Twitter Expands ‘Community Notes’ Fact-Checking Feature Globally

Image: Twitter

Twitter on Saturday started rolling out “Community Notes,” a crowdsourced fact-checking system designed to curb misinformation on the platform, to all users across the globe.

“Community Notes aim to create a better informed world by empowering people on Twitter to collaboratively add context to potentially misleading Tweets,” Twitter explains on a Help Center page for the feature.

“Contributors can leave notes on any Tweet and if enough contributors from different points of view rate that note as helpful, the note will be publicly shown on a Tweet.”

This feature originally launched as “Birdwatch” last year, but it was renamed to Community Notes by Elon Musk after he completed his $44 billion acquisition of Twitter in October. Up until now, Community Notes were limited to users in the U.S.

“People everywhere can now see and rate notes, helping to ensure notes are helpful to those from a wide range of views,” Twitter said in a follow-up tweet.

You can follow this link to check out all of the Community Notes that have been rated as helpful and are being displayed on Twitter at any given time. Twitter said that the feature is rolling out gradually, so don’t worry if you can’t see Community Notes yet.

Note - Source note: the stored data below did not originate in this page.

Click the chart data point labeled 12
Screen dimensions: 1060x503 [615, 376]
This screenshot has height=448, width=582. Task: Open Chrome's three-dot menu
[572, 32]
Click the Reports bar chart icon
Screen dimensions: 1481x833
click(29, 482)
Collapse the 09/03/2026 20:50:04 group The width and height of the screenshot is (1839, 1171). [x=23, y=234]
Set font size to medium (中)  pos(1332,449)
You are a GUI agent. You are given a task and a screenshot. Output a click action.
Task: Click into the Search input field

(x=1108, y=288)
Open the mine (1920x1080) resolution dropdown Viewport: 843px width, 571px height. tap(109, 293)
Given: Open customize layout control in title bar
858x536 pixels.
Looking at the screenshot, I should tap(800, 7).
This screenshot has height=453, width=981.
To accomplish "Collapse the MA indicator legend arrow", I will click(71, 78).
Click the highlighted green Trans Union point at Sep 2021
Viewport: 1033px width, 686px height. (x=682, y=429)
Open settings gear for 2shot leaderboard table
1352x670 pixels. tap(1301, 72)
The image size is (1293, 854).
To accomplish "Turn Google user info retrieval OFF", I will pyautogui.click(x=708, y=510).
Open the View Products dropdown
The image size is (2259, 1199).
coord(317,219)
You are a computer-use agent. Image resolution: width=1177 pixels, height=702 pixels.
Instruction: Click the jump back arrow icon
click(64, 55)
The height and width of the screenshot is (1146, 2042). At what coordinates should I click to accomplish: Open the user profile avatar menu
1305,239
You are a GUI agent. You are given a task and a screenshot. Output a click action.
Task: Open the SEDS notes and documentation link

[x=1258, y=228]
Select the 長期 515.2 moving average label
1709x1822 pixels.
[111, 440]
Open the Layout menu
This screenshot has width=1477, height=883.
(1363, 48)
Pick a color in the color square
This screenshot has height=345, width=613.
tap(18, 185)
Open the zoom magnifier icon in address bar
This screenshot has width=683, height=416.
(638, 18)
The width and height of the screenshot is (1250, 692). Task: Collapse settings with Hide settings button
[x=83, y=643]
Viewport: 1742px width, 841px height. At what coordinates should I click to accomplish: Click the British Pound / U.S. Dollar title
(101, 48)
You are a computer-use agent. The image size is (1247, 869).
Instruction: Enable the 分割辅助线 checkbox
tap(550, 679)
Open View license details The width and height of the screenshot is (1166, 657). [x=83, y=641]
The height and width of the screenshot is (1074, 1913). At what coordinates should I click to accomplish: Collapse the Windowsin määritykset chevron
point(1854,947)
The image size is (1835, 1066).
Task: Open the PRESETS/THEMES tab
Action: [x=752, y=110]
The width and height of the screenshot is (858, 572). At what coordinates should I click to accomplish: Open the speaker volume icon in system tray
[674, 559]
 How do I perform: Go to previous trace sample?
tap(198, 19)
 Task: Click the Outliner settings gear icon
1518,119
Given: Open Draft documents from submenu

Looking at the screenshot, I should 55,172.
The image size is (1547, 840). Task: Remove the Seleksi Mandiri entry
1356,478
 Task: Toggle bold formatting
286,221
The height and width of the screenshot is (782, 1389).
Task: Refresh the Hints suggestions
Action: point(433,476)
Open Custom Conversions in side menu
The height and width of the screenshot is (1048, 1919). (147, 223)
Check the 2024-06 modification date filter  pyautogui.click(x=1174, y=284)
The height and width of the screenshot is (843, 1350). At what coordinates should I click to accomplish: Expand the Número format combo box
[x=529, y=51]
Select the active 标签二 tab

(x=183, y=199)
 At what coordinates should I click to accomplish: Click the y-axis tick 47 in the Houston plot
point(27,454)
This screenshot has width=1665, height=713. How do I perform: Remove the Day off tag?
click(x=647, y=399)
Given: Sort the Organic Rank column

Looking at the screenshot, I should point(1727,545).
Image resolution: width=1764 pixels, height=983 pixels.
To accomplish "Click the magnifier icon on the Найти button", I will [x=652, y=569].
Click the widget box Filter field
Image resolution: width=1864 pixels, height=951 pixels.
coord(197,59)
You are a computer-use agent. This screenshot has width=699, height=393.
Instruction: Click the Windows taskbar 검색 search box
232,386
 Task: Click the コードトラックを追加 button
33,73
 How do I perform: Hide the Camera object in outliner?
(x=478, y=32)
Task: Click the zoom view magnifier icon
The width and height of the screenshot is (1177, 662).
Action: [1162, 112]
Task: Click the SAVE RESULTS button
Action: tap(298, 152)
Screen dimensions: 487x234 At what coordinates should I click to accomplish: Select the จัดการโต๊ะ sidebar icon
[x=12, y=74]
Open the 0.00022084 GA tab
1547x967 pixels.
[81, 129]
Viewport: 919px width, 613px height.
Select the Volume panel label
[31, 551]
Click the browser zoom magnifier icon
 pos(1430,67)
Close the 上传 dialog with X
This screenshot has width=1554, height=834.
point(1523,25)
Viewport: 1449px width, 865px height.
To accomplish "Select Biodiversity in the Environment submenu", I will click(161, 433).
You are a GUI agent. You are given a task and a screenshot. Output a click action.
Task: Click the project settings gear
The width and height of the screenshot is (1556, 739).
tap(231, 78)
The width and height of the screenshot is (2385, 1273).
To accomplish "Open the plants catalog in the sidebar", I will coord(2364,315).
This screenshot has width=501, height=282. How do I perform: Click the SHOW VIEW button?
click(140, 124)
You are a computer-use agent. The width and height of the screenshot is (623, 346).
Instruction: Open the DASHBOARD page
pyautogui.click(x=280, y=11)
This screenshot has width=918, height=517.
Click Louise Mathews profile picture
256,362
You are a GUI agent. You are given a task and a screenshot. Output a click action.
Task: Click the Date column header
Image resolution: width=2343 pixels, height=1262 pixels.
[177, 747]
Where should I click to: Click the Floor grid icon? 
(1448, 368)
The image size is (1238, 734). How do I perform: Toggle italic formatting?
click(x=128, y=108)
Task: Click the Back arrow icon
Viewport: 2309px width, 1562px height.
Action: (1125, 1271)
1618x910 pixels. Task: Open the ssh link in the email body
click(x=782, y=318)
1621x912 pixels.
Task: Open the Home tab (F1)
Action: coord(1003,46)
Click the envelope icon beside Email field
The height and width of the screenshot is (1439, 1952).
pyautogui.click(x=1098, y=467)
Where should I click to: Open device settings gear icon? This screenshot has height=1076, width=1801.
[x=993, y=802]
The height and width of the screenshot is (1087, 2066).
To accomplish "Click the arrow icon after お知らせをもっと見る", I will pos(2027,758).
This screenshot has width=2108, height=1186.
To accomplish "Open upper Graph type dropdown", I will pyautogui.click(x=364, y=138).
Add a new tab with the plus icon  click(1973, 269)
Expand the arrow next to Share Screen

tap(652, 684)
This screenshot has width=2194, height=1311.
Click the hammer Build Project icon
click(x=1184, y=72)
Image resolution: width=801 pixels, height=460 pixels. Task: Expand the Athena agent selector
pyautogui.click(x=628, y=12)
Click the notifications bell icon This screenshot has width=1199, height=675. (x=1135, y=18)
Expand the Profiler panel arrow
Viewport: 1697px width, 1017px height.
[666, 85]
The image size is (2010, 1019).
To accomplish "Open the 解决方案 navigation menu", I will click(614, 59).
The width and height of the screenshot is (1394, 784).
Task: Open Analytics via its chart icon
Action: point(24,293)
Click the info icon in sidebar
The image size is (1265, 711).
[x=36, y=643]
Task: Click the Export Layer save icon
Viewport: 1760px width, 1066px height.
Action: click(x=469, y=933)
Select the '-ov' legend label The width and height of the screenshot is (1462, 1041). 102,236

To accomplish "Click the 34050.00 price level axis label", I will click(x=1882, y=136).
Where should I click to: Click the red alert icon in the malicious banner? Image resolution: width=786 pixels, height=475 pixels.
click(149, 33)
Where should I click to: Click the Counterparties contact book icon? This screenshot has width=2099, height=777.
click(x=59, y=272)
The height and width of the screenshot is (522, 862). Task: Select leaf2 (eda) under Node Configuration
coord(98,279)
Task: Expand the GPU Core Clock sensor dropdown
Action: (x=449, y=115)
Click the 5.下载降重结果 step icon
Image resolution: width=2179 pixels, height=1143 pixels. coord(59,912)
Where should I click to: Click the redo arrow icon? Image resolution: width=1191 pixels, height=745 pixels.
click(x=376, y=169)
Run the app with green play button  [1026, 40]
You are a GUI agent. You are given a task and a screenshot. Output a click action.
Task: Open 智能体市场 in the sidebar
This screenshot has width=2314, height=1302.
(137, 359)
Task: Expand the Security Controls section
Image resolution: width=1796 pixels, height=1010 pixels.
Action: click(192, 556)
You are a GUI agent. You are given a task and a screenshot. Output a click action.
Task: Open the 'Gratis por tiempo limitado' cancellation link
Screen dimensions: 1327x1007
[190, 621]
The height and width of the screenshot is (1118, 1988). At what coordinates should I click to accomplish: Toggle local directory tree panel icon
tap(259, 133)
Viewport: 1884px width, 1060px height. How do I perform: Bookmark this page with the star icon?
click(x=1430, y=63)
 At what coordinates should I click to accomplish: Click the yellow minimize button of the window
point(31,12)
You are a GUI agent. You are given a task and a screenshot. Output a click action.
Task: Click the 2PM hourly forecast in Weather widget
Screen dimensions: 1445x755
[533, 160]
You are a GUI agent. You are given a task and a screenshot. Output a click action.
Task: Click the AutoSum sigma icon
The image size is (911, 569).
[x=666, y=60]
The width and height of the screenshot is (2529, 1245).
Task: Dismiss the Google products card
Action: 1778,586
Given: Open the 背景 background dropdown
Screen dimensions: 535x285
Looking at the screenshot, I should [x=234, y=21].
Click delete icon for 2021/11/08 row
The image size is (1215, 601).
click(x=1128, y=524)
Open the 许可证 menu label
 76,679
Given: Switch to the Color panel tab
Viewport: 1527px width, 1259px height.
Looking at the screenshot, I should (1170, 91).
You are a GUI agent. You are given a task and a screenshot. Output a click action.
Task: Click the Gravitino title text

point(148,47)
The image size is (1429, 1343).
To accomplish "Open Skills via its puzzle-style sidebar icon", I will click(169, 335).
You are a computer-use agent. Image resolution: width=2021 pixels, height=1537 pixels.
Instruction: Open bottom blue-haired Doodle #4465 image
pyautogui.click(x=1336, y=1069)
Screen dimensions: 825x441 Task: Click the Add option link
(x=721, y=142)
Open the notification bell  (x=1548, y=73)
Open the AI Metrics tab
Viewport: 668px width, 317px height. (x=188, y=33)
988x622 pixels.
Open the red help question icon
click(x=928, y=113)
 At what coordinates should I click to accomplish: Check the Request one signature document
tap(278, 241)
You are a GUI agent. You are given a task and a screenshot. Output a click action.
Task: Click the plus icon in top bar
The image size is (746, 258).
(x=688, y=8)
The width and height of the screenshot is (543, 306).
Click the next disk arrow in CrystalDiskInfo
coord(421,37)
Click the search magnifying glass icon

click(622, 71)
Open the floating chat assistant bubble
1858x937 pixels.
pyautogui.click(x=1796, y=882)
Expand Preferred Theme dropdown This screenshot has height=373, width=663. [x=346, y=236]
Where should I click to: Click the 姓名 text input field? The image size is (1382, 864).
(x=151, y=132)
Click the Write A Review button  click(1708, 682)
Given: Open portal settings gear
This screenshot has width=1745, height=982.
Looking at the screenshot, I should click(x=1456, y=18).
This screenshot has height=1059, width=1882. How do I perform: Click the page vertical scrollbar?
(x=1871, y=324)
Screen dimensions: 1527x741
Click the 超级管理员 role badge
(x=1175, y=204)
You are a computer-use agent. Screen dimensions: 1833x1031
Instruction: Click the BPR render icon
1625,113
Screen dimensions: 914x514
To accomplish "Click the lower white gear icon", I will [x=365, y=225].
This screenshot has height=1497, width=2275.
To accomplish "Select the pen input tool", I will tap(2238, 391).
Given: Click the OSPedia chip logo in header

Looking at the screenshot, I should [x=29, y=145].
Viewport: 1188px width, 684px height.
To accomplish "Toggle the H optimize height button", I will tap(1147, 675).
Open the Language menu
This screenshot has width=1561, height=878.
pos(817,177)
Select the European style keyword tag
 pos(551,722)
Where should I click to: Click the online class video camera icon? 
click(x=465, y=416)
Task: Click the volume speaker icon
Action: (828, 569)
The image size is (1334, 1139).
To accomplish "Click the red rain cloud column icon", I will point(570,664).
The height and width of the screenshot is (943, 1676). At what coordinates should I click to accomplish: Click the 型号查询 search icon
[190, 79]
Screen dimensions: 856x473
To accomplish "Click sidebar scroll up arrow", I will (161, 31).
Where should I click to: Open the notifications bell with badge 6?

Twitter users who want to contribute to Community Notes by rating and/or writing them can sign up here.

“Contributors are people like you. Anyone on Twitter whose account meets the eligibility criteria can sign up to help,” the sign-up page explains. “All contributors start with the ability to rate notes, and over time, can earn the ability to write.”

Interestingly, the sign-up page still has “birdwatch” in its URL. Please fix, @elonmusk.

“As there are important nuances in each market, we’ll expand the contributor base country-by-country. We’ll add contributors from a first new country soon,” Twitter added.

The Community Notes algorithm is open source and publicly available on GitHub, along with the data that drives it. Twitter welcomes anyone to audit, analyze, or suggest improvements to the feature.

Twitter on Saturday also announced that its Twitter Blue account verification subscription will relaunch on Monday, December 12, for $8 USD per month on the web and $11 USD per month on iOS.

The revamped subscription, which includes a blue verification checkmark, originally launched last month but was taken offline and delayed for weeks because it was causing rampant impersonation on the platform.